Born in Poland in 1920 and raised in Vienna, Kampf studied at the Zionist Hebrew Gymnasium in that city. In 1936, following the rise of the Nazis to power in Germany, his parents sent him to Palestine. For the next three years, he lived and studied in the Ben-Shemen Youth Village. He described himself as a youngster who spent most of his time reading, a characteristic that was highlighted in the short story Ghaffir (The Guard) by the renowned Israeli author S. Yizhar, which features Kampf as its protagonist.1 Yizhar, who was a teacher at Ben-Shemen, succeeded in describing Kampf with subtle humor and a gentle touch, as we can see from the following excerpt from the story, which is a description of a guard at the Ben-Shemen armory:

They called him Avram. Month after month he was the guard on duty, and he felt good about that. [. . .] He had a pen in his hand and he had paper and he had a whole pile of books and he read and wrote as if that were a guard's sole purpose [. . .] [End Page 149] until one day while he was thus engaged, the gentile [sergeant] came upon him and caught him [reading]: "What are you doing?" the gentile screamed at him in English. [. . .] "Why are you here; what do you have there?" "Milton, sir, Paradise Lost, sir," the young man answered, blushing and tense, in fluent English, which sounded like High German, and the sergeant gazed at him, amazed [. . .] as he had never heard about any Milton and he did not care about any lost or not lost paradise, except for Captain Milton, who was his superior officer.2

The story ends thirty years later, when the narrator sees Avram at the Hebrew University, once again "with many books under his arm and with the same smile, directed slightly toward you and slightly toward who knows where. 'Hello Avram,' I said, wondering how I remembered his name, and we shook hands, and spoke about bygone days"3

In the early 1940s, Kampf studied to be an electrician. He then worked for the Palestine Potash Company in Sodom (1943–1945), during which time he lived in a workers' camp, where he apparently developed a social consciousness that influenced his views and his outlook on life. He decided to study art education at the Art Teachers' College in Tel Aviv (1945–1947), after which he taught in a Labor Movement elementary school in Tel Aviv.

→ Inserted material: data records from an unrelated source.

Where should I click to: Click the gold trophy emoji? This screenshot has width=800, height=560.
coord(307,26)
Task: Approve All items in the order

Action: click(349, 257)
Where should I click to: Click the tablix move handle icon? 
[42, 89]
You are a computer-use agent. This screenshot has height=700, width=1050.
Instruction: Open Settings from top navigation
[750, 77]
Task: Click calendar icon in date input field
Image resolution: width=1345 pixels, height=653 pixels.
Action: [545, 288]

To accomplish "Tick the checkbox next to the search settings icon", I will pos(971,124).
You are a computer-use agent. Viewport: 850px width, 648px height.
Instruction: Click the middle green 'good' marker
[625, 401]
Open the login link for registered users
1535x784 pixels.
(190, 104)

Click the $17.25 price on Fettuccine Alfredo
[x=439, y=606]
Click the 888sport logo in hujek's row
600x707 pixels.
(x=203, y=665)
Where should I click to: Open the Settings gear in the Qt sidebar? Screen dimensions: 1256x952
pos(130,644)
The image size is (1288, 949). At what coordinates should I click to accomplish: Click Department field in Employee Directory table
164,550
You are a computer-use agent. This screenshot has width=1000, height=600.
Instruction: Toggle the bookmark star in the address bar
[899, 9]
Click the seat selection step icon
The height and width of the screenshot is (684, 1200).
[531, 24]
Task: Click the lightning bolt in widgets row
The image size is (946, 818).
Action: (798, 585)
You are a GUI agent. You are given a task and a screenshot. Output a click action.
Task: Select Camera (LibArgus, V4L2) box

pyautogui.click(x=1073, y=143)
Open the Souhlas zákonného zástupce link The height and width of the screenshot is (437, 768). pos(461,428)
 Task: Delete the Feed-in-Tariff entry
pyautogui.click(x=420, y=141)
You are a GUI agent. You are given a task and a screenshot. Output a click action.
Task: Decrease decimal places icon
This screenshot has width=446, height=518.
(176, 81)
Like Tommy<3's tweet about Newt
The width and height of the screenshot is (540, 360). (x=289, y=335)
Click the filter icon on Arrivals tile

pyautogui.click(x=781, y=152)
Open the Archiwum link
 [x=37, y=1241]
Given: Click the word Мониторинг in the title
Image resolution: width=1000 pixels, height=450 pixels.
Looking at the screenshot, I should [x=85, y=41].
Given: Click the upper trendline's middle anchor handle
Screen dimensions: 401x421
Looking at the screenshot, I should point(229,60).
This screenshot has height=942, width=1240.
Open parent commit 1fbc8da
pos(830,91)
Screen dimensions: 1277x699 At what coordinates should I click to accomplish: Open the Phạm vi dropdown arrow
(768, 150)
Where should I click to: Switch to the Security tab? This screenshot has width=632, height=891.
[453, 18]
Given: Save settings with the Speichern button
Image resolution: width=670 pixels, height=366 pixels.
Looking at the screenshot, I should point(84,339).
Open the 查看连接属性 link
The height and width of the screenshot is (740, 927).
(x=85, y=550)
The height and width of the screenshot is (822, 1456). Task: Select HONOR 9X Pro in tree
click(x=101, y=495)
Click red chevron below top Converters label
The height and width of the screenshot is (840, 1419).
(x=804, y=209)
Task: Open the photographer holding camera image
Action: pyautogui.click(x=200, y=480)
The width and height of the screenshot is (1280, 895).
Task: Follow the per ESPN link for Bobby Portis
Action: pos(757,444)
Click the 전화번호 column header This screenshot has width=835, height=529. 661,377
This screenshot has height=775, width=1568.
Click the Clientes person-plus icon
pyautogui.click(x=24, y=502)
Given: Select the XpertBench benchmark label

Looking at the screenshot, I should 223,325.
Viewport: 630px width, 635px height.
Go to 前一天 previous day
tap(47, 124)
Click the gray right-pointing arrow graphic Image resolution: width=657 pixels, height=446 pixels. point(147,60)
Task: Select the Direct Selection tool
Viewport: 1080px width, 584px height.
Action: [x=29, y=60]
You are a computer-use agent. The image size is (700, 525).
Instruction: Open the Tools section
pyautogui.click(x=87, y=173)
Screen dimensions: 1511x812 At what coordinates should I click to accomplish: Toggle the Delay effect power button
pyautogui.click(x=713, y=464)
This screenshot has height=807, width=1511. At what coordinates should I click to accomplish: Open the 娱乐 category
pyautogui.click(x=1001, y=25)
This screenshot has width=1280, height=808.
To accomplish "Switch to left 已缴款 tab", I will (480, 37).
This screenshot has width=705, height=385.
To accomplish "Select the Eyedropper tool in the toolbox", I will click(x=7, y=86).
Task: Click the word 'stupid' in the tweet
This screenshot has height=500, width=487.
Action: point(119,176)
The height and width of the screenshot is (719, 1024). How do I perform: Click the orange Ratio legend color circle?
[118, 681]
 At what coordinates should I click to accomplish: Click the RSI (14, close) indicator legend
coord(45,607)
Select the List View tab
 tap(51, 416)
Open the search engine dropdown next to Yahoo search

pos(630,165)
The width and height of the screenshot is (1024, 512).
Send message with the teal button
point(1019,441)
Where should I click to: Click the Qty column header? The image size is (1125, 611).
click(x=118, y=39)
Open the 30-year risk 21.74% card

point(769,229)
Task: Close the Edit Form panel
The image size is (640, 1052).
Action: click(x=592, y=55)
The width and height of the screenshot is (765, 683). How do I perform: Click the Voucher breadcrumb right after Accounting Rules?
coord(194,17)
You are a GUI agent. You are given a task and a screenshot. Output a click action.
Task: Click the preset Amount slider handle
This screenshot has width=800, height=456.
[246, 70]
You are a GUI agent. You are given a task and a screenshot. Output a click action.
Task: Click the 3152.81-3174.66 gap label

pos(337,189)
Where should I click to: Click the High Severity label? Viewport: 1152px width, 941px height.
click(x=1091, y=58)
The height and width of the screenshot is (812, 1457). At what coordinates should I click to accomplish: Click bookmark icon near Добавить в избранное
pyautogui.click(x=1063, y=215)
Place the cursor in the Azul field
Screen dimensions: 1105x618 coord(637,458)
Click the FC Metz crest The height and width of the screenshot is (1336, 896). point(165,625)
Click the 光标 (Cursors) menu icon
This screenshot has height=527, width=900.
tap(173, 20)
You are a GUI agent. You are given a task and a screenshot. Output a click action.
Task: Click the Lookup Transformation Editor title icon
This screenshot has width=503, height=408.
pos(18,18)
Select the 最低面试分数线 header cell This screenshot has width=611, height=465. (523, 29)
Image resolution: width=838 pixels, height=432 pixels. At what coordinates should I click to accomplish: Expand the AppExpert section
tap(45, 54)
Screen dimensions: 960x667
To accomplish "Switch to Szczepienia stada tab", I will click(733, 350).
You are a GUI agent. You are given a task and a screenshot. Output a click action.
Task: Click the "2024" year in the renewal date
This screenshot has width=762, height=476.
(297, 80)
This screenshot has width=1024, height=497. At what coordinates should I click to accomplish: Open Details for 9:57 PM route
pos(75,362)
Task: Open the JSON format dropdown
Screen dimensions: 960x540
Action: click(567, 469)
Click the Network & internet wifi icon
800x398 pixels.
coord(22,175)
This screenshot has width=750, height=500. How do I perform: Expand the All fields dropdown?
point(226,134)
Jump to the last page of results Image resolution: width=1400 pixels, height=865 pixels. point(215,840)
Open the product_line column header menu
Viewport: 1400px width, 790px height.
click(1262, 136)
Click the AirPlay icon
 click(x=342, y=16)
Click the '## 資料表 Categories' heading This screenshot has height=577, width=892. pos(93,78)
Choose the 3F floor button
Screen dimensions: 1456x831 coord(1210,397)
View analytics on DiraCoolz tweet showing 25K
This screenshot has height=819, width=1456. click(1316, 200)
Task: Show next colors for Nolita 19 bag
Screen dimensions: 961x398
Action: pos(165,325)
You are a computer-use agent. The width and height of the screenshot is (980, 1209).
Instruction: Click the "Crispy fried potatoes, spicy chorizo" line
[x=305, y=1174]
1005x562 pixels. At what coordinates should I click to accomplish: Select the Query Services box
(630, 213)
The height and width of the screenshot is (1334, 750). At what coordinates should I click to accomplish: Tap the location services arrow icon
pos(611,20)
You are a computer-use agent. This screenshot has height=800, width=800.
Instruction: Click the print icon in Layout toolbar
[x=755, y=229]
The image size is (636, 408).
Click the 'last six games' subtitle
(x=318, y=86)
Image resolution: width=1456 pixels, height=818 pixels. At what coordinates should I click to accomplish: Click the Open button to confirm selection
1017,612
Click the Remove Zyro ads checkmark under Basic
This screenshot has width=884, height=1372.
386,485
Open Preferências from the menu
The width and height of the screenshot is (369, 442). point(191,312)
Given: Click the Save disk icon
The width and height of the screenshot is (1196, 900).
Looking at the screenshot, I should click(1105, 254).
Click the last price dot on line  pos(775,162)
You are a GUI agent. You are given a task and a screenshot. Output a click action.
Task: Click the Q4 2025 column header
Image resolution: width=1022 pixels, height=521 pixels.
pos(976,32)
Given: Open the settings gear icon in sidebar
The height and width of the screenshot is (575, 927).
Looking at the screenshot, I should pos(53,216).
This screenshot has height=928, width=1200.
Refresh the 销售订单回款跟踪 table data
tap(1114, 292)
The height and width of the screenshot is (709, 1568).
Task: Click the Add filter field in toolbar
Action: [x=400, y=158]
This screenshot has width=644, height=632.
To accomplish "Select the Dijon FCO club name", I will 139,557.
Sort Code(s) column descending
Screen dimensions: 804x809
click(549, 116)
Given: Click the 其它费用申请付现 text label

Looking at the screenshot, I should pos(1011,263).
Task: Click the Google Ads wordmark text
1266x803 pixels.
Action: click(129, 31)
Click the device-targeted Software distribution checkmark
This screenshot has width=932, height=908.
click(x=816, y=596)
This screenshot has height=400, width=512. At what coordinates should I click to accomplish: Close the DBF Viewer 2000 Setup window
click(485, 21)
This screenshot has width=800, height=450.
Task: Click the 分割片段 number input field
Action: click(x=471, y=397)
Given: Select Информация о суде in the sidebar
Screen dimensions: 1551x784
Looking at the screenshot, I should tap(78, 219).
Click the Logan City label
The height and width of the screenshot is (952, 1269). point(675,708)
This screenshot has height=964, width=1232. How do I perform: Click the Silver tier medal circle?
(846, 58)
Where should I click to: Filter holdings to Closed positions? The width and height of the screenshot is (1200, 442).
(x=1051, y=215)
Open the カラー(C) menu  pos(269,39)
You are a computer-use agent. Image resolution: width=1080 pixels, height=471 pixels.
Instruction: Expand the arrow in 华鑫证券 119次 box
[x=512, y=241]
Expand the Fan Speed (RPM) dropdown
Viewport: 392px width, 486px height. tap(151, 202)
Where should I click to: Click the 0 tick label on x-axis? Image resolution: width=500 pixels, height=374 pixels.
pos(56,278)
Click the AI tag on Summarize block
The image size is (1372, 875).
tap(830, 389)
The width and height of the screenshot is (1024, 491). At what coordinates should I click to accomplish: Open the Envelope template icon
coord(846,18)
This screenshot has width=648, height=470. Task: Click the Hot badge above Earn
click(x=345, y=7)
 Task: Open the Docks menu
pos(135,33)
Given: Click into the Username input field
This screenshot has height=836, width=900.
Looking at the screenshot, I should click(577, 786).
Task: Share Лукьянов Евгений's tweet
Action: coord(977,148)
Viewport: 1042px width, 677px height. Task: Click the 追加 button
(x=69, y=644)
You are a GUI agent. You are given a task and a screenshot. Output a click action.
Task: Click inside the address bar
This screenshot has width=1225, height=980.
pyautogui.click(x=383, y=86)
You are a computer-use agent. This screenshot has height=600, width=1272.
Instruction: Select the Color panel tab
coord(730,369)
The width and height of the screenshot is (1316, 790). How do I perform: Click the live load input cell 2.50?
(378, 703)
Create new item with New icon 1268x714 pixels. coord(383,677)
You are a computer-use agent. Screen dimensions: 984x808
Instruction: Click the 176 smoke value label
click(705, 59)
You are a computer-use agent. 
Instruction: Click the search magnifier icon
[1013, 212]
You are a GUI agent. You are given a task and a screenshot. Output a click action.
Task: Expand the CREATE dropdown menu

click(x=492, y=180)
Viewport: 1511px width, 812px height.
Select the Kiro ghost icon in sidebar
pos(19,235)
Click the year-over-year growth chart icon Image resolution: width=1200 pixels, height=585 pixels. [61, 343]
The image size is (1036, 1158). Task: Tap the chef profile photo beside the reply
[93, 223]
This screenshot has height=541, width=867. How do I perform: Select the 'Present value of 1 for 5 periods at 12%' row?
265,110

In 1947, Kampf left for New York to join his parents, who had emigrated from Vienna before the outbreak of World War II and whom he had not seen since 1936. It was there that he began his academic studies and launched his career. He graduated from New York University's School of Education and studied for his MA and PhD at the New School for Social Research and Columbia University, respectively. His MA thesis was entitled "Chagall in Paris, 1910–1914." He completed his PhD dissertation on contemporary synagogue art in 1962 and then went on to a two-year postgraduate program at the Institute of Individual Psychology and also took courses in filmmaking.

Kampf held many of the renowned scholars he studied with in high esteem, among them Horace...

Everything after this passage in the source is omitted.